As mentioned above, AECOPD are common presentation to EDs, and about 20% of AECOPD patients are discharged from EDs [41]. To our knowledge, only one study focused on AECOPD discharge care bundles in EDs [34]. Taking into account the increasing complexity of management and pressure on clinicians’ time in delivering acute medical care, the difficulty in delivering care bundles at discharge in EDs could be increased. Interestingly, Graham et al. [34] studied the impact of a combined admission and COPD discharge care bundles on hospital mortality and readmission rates. Care bundles consisted of a seven-point acute care section on admission and a 10-point discharge section in 50 consecutive admissions. Despite the lack of full compliance, they found an improvement in mortality and readmissions, although the study did not specify the bundle care interventions. Feasibility to implement discharge bundle care from EDs in AECOPD should be explored in the near future. In the meanwhile, a combination of admission and discharge care bundles in patients could be the key to start a new paradigm in the proper discharge of AECOPD patients from EDs.

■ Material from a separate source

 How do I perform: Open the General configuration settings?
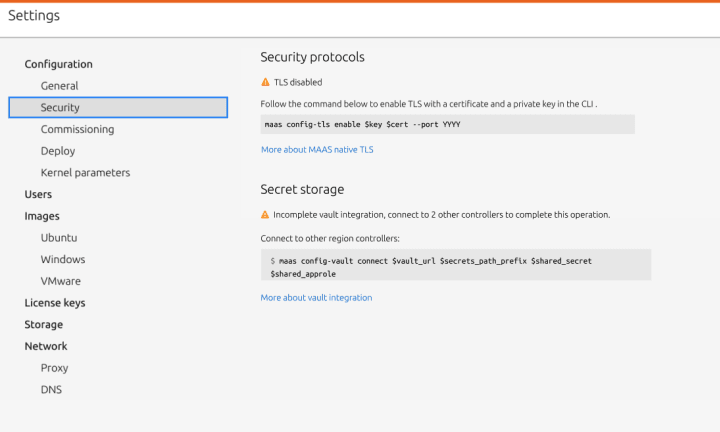click(x=59, y=86)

7. Challenges of Implementing Discharge AECOPD Care Bundles

The design and implementation of care bundles after hospital discharge involves significant challenges [42]. Many barriers to implement interventions for patients with COPD have been described, and the main challenge seems to be related to the elements and interventions included in bundles and the strategies to their implementation [2,40]. When interventions are complex and incorporate different providers, successful translation is critical [43]. These difficulties would presumably have an impact on obtaining full compliance to bundle elements and thus would influence the final outcomes for those patients [42]. Moreover, other difficulties have been involved in the implementation of discharge AECOPD bundles. Among these, it is worth mentioning physicians’ ignorance about the potential benefit of a specific measure, such as pulmonary rehabilitation. This evidence-based practice that should be delivered to all patients, is frequently avoided, in particular among physicians who are not chest medicine specialists; the long waiting time reported for this service also plays a role in the lack of implementation of this measure [44]. The use of inhaler techniques, another evidence-based practice measure, seems to be difficult to achieve; actually, prescribers’ knowledge of inhalers and inhalation techniques remains poor, in particular among physicians not specialized in chest medicine [45]. In addition, despite the benefits of smoking cessation assistance, hospital physicians often think that this type of assistance is not included in their responsibilities [46]. Likewise, it is of note that despite guidelines recommendations [4] and advice given regarding influenza and pneumococcal vaccinations, their application as a part of bundle interventions remains limited. Other described barriers are related to staffing. Too busy staff, staff shortages, lack of staff engagement, added workload by the bundle: all these factors seem to be critical for poor bundle implementation [42].

8. Conclusions

Preventing AECOPD, and thus breaking a cycle of recurrences seems to be crucial in COPD management. Evidence supports the need to improve transitions of care for patients with AECOPD across EDs, hospitals and community settings, and ensure coordination and continuity of care. Despite the lack of studies performed in the setting of EDs, data suggest that care bundles after discharging patients with AECOPD can help to decrease exacerbations, to reduce the risk of relapses and to improve the QoL of those patients. Efforts may be made to solve potential challenges of implementing discharge care bundles in patients with AECOPD. Further studies in the setting of ED are needed, in order to tailor specific discharge care bundles in those patients.